Extrait : Clins d’œil citoyens

C’est un livre dans lequel on butine. Pour savourer la finesse des réflexions sur le Québec contemporain que Jean Paré a consignées au fil des ans. Morceaux choisis.

«Indignez-vous !

Cet appel a connu partout une faveur inattendue, même s’il ne conduit nulle part, simplement parce qu’il est le contraire de… « résignez-vous ». La protestation, justifiée contre le chômage, compréhensible contre les programmes d’austérité imposés par l’endettement des États, accuse le capitalisme et les banques. Or, les banques ne prêtent pas à l’État : c’est aux contribuables que ce dernier vend ses obligations d’épargne, c’est aux caisses de retraite et aux assureurs qu’il emprunte. La dette nationale n’est pas une dette envers le « système financier », mais du public protestataire envers lui-même. Elle a été contractée pour acheter à crédit des services éducatifs, des soins médicaux, de l’assistance sociale, des transports en commun, des routes et une foule d’autres services publics soi-disant gratuits, des votes, en somme, pour lesquels les gouvernements, socialistes ou conservateurs, n’ont pas eu le courage de lever les impôts nécessaires. Est-ce vraiment là du « capitalisme » ?

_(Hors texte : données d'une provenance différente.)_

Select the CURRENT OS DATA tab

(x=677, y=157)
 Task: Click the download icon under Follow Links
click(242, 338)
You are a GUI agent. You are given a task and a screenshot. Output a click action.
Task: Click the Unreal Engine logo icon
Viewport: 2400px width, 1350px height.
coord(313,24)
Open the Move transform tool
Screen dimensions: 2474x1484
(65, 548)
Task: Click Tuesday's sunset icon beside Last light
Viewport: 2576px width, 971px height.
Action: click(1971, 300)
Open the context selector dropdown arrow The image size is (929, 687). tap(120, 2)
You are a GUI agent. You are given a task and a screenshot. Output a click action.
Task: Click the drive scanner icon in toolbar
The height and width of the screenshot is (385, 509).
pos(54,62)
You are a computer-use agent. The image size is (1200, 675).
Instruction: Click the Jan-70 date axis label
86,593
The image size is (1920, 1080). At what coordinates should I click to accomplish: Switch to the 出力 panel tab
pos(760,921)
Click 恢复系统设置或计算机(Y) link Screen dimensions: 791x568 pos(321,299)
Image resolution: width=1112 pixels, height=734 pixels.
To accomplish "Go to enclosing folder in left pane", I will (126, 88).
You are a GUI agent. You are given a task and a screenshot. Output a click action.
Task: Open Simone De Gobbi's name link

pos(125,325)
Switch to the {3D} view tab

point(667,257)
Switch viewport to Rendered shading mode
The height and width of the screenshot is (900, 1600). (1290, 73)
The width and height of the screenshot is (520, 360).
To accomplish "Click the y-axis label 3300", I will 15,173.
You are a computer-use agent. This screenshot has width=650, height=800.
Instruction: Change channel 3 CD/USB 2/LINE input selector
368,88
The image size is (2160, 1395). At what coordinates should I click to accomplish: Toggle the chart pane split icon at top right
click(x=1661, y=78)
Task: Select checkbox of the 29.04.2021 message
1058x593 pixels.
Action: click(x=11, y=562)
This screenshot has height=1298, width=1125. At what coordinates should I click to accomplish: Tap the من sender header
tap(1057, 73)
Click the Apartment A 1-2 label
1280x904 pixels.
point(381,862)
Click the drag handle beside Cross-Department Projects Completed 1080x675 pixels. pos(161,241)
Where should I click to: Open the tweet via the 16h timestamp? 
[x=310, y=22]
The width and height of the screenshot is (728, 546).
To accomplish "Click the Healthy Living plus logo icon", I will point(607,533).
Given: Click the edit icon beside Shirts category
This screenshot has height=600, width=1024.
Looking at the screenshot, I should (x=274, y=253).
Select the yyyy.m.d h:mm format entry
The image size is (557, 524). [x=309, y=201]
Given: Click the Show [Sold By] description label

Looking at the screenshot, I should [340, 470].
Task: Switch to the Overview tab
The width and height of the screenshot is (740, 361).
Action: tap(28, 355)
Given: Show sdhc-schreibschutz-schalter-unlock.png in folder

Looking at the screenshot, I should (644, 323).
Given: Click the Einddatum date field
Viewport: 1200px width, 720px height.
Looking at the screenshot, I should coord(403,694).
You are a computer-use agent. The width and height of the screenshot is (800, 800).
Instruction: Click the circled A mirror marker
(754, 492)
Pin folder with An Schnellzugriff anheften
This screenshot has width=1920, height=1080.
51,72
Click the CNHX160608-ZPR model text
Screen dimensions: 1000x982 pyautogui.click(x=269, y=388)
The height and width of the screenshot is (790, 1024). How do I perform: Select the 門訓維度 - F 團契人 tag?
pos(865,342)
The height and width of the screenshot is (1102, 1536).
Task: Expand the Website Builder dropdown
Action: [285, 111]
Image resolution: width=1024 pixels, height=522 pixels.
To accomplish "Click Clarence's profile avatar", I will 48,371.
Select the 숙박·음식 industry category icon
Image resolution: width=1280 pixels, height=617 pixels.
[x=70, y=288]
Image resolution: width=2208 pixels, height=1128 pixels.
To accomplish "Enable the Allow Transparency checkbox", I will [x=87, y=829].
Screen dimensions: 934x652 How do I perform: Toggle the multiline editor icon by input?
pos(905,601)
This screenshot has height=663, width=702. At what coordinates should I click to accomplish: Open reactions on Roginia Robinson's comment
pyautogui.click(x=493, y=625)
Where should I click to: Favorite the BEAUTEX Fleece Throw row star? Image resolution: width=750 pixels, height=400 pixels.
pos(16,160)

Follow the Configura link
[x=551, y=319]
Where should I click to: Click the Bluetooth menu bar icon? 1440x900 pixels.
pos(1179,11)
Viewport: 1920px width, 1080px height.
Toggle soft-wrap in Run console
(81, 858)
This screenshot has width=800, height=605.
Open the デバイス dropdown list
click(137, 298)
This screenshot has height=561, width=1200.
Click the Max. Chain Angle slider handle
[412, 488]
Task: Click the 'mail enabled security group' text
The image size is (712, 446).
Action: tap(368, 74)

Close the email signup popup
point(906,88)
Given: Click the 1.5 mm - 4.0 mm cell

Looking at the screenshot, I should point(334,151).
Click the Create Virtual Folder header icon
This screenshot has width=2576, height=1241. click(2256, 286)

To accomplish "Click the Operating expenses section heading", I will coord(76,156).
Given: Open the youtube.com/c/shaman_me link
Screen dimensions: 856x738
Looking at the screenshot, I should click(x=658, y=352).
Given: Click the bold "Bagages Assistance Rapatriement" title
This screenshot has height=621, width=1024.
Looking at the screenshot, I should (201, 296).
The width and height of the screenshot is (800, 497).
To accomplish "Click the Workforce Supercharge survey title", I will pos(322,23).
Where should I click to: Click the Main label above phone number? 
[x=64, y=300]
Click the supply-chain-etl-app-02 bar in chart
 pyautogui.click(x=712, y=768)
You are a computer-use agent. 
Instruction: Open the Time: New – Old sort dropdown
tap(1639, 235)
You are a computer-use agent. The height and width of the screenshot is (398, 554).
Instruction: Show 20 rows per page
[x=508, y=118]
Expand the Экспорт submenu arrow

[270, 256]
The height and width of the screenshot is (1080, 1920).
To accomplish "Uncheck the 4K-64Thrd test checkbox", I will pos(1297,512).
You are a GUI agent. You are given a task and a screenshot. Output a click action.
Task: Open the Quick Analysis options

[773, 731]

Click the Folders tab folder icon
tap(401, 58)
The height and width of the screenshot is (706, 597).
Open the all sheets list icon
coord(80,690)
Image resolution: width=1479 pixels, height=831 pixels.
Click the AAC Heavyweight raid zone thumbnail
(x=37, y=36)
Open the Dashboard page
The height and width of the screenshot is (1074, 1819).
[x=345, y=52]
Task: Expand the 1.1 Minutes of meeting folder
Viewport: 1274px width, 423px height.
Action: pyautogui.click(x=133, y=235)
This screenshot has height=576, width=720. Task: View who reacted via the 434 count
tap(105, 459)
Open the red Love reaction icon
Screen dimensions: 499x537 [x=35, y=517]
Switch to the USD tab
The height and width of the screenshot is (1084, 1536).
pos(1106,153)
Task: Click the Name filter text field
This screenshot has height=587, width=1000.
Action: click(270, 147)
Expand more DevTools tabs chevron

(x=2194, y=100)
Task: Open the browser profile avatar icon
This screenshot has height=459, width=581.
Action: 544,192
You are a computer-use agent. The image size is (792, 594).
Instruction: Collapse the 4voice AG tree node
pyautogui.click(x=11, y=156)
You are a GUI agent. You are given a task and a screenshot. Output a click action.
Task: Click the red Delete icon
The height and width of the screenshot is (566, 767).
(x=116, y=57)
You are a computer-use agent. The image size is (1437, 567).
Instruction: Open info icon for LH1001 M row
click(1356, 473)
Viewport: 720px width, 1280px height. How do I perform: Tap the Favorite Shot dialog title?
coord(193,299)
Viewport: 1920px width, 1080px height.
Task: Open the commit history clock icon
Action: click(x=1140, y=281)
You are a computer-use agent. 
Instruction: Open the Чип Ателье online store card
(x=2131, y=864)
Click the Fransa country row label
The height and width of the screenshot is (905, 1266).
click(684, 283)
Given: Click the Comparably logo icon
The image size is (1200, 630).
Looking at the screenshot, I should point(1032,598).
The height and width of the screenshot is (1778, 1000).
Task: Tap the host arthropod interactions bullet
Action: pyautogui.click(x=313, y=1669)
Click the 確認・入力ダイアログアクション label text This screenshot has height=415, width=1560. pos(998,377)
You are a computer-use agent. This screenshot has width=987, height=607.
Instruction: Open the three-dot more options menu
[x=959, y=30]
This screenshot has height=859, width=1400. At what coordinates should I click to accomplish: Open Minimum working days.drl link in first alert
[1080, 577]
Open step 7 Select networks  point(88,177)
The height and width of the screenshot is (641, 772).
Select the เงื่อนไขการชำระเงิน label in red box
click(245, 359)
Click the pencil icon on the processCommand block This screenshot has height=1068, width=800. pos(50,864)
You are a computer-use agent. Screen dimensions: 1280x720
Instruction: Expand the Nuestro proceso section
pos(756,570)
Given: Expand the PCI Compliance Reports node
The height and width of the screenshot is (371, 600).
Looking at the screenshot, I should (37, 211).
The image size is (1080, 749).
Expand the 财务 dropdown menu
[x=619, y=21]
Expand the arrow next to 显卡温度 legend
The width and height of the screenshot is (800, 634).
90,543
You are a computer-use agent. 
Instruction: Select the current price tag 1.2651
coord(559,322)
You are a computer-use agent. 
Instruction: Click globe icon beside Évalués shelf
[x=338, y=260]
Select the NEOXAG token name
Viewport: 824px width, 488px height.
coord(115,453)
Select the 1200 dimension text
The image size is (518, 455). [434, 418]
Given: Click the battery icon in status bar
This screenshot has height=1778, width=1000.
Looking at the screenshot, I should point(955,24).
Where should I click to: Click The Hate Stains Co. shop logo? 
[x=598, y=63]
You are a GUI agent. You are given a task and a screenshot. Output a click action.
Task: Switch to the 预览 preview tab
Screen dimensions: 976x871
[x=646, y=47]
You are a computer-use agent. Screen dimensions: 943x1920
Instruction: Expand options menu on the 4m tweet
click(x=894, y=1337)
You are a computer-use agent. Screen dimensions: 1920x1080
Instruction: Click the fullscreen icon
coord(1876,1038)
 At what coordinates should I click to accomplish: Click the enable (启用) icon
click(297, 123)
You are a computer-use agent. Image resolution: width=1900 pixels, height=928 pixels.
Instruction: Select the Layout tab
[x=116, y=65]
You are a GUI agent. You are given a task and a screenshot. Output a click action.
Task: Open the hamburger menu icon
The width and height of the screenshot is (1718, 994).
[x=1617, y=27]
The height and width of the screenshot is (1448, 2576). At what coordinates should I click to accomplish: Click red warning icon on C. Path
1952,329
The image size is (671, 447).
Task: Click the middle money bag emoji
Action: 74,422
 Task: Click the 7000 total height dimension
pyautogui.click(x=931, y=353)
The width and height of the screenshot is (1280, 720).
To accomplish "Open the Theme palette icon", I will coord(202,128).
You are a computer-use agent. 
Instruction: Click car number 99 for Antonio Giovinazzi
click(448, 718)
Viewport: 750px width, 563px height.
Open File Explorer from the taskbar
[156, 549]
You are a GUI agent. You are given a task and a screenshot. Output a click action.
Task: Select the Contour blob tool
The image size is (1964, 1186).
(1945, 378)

En somme, la crise ne punit pas que les banques, mais les « bénéficiaires » eux-mêmes, qui sont dans la rue pour demander encore davantage. Des partis d’opposition les appuient, dans l’espoir de se retrouver au pouvoir… pour faire la même chose. Les médias sont heureux, parce que les images des campeurs font un bon spectacle, et ils se contentent d’enregistrer les âneries les plus ridicules au lieu de profiter de l’occasion pour ouvrir un débat éducatif sur ces propos et sur les questions économiques.

Les manifestants exigent la mise à mort du « système » et plus d’argent des gouvernements. En ce sens, si ces vagues rappellent Mai 68 par leur côté « jeune », l’ampleur et la violence en moins, elles tiennent plutôt, par leurs demandes, le vocabulaire et les solutions proposées, des créditistes Louis Even et Gilberte Côté-Mercier, qui rêvaient dans les années trente d’une planche à billets qui rendrait « financièrement réalisable tout ce qui est souhaitable » grâce à un « dividende national universel » garanti par la valeur future des richesses naturelles. Comme dans le « Plan Nord » ; mais voilà, les néocréditistes, qui n’en sont pas à une contradiction près, sont aussi, très souvent, des écolos hard.

Un sapin avec ça ?

C’est avec la langue de bois que l’on fabrique les cercueils des idées. Les partis la parlent couramment, mais c’est la langue de bois mou.

Noms d’oiseaux

K…, un collègue allemand, s’étonne que le Québec ait choisi comme oiseau emblématique une espèce circumpolaire qui niche et se reproduit dans les territoires arctiques du Canada, de la Russie et de la Scandinavie (comme l’indique son nom norvégien de harfang, officiellement Bubo scandiacus), qui ne visite le Sud que l’hiver, imitant de façon prédestinée le comportement de l’Homo quebecensis floridianus. Un emblème, donc, que pas un Québécois sur cent n’a vu. Et alors ? Il me signale que l’oiseau qui domine partout au Québec, en nombre, en visibilité, en force et en cris, est plutôt la corneille ! Parfait, lui dis-je, cela rappellerait notre passé religieux.

Pecking Order

Les jolies photos d’oiseaux aux mangeoires nous montrent souvent un bel assortiment d’espèces de tailles et de couleurs diverses, et qui semblent manger en paix. Mais c’est une illusion. En fait, presque toujours, les tribus ailées se succèdent par vagues, les plus grands, les plus forts, les plus agressifs les premiers, les plus farouches attendant derrière. Est-ce ainsi que se créent les tribus, sous-produits de la faim et de la nutrition, les mangeoires nous offrant une sorte de modèle des peuples et des nations ?»

Le calepin d’Érasme, par Jean Paré, Leméac.